Das Teilprojekt 1 des Landes Brandenburg gliedert sich in die Teile A und B:
Die „Grundsätze Elementarer Bildung“ bilden den (normativen) Rahmen für die pädagogische Arbeit in Kindertagesstätten und sind (seit der letzten Novellierung des Kindertagesstättengesetzes Brandenburg) für alle Einrichtungen verbindlich.
Diesem verbindlichen Rahmen liegt das von infans e.V. entwickelte Bildungskonzept zugrunde. Im Rahmen der pädagogischen Arbeit von fünf mitforschenden Konsultationskitas wird das Bildungskonzept insbesondere im Hinblick auf den fachlich-konzeptionellen Schwerpunkt des „Individuellen Curriculums“– weiterentwickelt.
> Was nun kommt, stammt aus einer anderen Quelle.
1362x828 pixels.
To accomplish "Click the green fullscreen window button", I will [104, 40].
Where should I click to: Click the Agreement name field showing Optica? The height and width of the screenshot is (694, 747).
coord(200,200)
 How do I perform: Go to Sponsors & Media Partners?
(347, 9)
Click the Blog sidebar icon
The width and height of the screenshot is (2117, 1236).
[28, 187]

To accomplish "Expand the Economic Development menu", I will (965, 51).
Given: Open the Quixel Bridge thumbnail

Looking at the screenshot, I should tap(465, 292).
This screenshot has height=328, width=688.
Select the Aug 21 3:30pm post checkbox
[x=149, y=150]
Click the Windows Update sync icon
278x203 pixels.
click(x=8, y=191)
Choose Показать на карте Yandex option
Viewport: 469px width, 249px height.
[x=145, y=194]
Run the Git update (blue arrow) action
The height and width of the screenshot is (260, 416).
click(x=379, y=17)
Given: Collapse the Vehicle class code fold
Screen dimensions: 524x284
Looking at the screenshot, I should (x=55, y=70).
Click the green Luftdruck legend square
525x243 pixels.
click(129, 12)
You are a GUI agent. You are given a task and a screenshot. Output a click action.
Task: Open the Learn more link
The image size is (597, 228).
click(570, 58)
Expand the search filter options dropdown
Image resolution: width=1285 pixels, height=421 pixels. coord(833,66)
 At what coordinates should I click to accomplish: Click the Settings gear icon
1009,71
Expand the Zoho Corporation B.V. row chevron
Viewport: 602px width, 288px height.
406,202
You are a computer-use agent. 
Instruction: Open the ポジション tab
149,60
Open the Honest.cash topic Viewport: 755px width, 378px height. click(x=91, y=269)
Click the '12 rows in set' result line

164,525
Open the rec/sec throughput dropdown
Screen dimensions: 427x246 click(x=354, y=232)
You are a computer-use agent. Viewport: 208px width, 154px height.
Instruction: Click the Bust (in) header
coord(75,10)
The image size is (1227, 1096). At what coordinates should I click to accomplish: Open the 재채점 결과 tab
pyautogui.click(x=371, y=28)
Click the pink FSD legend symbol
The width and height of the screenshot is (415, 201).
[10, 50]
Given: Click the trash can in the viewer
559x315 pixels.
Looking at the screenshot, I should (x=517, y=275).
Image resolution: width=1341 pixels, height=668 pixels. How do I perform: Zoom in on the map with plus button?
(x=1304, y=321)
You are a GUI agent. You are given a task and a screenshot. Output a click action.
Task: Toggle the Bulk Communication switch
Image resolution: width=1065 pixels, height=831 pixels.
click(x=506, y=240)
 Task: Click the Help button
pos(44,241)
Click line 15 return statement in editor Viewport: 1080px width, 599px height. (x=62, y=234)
Hierdurch soll gewährleistet werden, das im Rahmen der pädagogischen Planung der Kindertagesstätte neben den Erziehungszielen der Erwachsenen ebenso – und vor allem - die Interessen und Neigungen jedes einzelnen Kindes Berücksichtigung finden. Angestrebt wird eine Individualisierung von Lernprozessen, deren Grundlage die Beobachtung jedes einzelnen Kindes ist. Auf der Basis dieser Beobachtungen, die dokumentiert und im Team refelektiert werden, wird es möglich, an die individuellen Interessen und Themen des Kindes anzuknüpfen und neue, dem einzelnen Kind entsprechende Anregungen zu geben und Aktivitäten anzubieten. In der Folge steht ein sich inhaltlich immer wieder neu füllender Dialog zwischen Erzieherin und Kind, der eine Herausforderung im Hinblick auf die methodisch –didaktischen Kompetenzen der Pädagoginnen ist: denn es gilt, die vertrauten Grundmuster der Befähigungspädagogik abzustreifen und sich einer dialogisch orientierten Pädagogik zuzuwenden.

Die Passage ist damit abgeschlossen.